Retype all the records with nothing changed.

§ §

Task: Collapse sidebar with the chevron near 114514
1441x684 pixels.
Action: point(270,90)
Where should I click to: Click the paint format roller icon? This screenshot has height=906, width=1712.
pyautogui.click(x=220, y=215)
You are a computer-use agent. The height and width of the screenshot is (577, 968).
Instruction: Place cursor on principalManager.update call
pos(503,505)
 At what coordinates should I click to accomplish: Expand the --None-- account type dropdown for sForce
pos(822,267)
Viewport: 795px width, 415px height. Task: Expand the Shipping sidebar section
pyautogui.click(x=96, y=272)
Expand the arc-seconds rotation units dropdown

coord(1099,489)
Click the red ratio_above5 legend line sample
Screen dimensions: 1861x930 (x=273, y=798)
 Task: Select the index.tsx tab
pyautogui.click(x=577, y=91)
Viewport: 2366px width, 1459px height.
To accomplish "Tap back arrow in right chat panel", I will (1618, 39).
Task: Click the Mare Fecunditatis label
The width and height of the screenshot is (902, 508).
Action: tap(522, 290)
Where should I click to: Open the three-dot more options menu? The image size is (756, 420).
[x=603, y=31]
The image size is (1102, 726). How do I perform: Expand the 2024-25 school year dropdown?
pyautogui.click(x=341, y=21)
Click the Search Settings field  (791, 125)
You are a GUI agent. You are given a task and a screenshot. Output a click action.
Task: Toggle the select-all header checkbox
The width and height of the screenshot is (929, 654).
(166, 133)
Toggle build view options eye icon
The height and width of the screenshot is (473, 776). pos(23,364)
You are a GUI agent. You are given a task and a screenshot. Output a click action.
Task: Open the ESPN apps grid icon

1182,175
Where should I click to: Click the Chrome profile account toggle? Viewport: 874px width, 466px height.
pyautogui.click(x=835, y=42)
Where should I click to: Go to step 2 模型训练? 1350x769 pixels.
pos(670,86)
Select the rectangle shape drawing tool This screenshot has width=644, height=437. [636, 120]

§ §

● Exercise solution
Task: Collapse sidebar with the chevron near 114514
1441x684 pixels.
Action: point(270,90)
Where should I click to: Click the paint format roller icon? This screenshot has height=906, width=1712.
pyautogui.click(x=220, y=215)
You are a computer-use agent. The height and width of the screenshot is (577, 968).
Instruction: Place cursor on principalManager.update call
pos(503,505)
 At what coordinates should I click to accomplish: Expand the --None-- account type dropdown for sForce
pos(822,267)
Viewport: 795px width, 415px height. Task: Expand the Shipping sidebar section
pyautogui.click(x=96, y=272)
Expand the arc-seconds rotation units dropdown

coord(1099,489)
Click the red ratio_above5 legend line sample
Screen dimensions: 1861x930 (x=273, y=798)
 Task: Select the index.tsx tab
pyautogui.click(x=577, y=91)
Viewport: 2366px width, 1459px height.
To accomplish "Tap back arrow in right chat panel", I will (1618, 39).
Task: Click the Mare Fecunditatis label
The width and height of the screenshot is (902, 508).
Action: tap(522, 290)
Where should I click to: Open the three-dot more options menu? The image size is (756, 420).
[x=603, y=31]
The image size is (1102, 726). How do I perform: Expand the 2024-25 school year dropdown?
pyautogui.click(x=341, y=21)
Click the Search Settings field  (791, 125)
You are a GUI agent. You are given a task and a screenshot. Output a click action.
Task: Toggle the select-all header checkbox
The width and height of the screenshot is (929, 654).
(166, 133)
Toggle build view options eye icon
The height and width of the screenshot is (473, 776). pos(23,364)
You are a GUI agent. You are given a task and a screenshot. Output a click action.
Task: Open the ESPN apps grid icon

1182,175
Where should I click to: Click the Chrome profile account toggle? Viewport: 874px width, 466px height.
pyautogui.click(x=835, y=42)
Where should I click to: Go to step 2 模型训练? 1350x769 pixels.
pos(670,86)
Select the rectangle shape drawing tool This screenshot has width=644, height=437. [636, 120]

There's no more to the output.